Imagine that you have the following two tables in your database named LOCKTEST:
CREATE TABLE MAIN_TABLE( MAIN_JOIN_COLUMN VARCHAR(10) NOT NULL , MAIN_DATA_COLUMN VARCHAR(20) NOT NULL ) IN USERSPACE1 ; ALTER TABLE MAIN_TABLE ADD CONSTRAINT MAINPKEY PRIMARY KEY (MAIN_JOIN_COLUMN, MAIN_DATA_COLUMN); CREATE TABLE CHILD_TABLE ( CHILD_JOIN_COLUMN VARCHAR(10) NOT NULL , CHILD_DATA_COLUMN VARCHAR(20) NOT NULL ) IN USERSPACE1 ; ALTER TABLE CHILD_TABLE ADD CONSTRAINT CHILDPKEY PRIMARY KEY (CHILD_JOIN_COLUMN);
And that these tables are initialized with these data:
MAIN_TABLE: MAIN_JOIN_COLUMN MAIN_DATA_COLUMN ------------------ -------------------- 1 some existing data 1 2 some existing data 2 3 some existing data 3 4 some existing data 4 5 some existing data 5 CHILD_TABLE: CHILD_JOIN_COLUMN CHILD_DATA_COLUMN ----------------- -------------------- 1 ONE 2 TWO 3 THREE 4 FOUR 5 FIVE
The following series of operations produces a lock wait that seems surprising:
- From one session, without committing:
insert into main_table values ('1', 'deadlock 1')
- From a second session, without committing:
insert into main_table values ('1', 'deadlock 2')
- From the first session, the following select statement:
select main_table.main_join_column, child_table.child_data_column
from main_table, child_table
where main_table.main_join_column = child_table.child_join_column
and main_table.main_data_column = 'deadlock 1'
The select does not complete; it appears to be waiting on a lock. So it must be waiting for the insert from the second session to commit. But you're not selecting that row. What's going on?
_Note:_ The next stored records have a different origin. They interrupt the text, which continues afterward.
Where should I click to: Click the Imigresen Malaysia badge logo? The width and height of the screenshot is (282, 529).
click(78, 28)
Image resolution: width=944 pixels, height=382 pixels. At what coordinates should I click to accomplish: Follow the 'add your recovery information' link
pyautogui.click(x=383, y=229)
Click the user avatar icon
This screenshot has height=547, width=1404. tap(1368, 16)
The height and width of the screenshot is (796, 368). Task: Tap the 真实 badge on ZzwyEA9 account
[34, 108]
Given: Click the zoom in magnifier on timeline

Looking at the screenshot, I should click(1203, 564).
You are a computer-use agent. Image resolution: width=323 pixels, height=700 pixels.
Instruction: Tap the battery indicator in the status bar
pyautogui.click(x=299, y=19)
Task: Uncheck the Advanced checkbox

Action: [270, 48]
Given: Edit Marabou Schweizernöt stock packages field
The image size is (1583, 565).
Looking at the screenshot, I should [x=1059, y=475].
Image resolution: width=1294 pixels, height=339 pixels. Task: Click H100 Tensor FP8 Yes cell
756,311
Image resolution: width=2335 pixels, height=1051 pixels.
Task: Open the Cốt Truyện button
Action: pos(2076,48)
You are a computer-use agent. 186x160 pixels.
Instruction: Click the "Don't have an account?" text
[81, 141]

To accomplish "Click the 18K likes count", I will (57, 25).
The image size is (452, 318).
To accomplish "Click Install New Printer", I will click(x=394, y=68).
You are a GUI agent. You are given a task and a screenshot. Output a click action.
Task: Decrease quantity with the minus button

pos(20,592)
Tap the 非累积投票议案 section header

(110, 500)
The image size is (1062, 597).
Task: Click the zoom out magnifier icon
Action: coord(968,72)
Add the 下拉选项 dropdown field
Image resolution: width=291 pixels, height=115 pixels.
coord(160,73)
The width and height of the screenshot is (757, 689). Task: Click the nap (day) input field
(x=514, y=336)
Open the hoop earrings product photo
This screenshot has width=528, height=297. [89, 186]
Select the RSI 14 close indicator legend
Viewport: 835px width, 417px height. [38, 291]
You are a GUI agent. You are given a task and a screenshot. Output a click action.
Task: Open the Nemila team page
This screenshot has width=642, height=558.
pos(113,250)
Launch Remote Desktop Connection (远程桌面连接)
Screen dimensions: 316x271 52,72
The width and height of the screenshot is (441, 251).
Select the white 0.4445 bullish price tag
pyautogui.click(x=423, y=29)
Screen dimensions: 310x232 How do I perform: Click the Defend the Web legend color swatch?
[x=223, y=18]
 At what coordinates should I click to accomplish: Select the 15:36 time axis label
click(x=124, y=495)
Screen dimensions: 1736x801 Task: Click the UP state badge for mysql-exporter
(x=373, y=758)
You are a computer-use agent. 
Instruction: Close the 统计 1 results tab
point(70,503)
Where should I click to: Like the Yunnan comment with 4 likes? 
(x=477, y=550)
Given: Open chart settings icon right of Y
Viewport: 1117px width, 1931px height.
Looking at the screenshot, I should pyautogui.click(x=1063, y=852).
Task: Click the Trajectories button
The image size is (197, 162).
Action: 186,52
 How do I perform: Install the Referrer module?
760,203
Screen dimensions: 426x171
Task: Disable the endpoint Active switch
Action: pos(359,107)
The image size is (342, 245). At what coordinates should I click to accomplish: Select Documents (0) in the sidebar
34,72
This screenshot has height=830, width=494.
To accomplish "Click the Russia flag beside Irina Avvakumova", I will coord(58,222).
Since there is a primary key on both columns of the main_table, and the select joins on the first column and has a predicate on the second, you might expect that DB2 would fetch the one row that qualifies from the main_table and would therefore not be held up by the lock from the second session. But DB2 doesn't necessarily work that way.
To understand what's going on, let's look at the query and the access plan. To find out what locks are held when the lock wait occurs, use the db2pd utility. For easier reading, the following db2pd output has been modified to remove all but the row locks.
/home/lorysa $db2pd -db locktest -locks show detail Locks: Address TranHdl Lockname Type Mode Sts Owner Dur HldCnt Att Rlse 0x402C07E0 3 000200020000000A0000000052 Row ..X G 3 1 0 8 0x40 TbspaceID 2 TableID 2 RecordID 0xA 0x402C02E0 2 000200020000000A0000000052 Row .NS W 3 1 0 0 0x0 TbspaceID 2 TableID 2 RecordID 0xA 0x402C03A8 2 00020002000000090000000052 Row ..X G 2 1 0 8 0x40 TbspaceID 2 TableID 2 RecordID 0x9
You can see that DB2 is holding locks on the table with tableid 2 in the tablespace with tbspaceid 2. Now to find out which table that is:
/home/lorysa $db2 "select substr(tabschema,1,9) as tabschema, substr(tabname,1,12) as tabname, tableid, tbspaceid from syscat.tables where tbspaceid = 2 and tableid = 2" TABSCHEMA TABNAME TABLEID TBSPACEID --------- ------------ ------- --------- LORYSA MAIN_TABLE 2 2 1 record(s) selected.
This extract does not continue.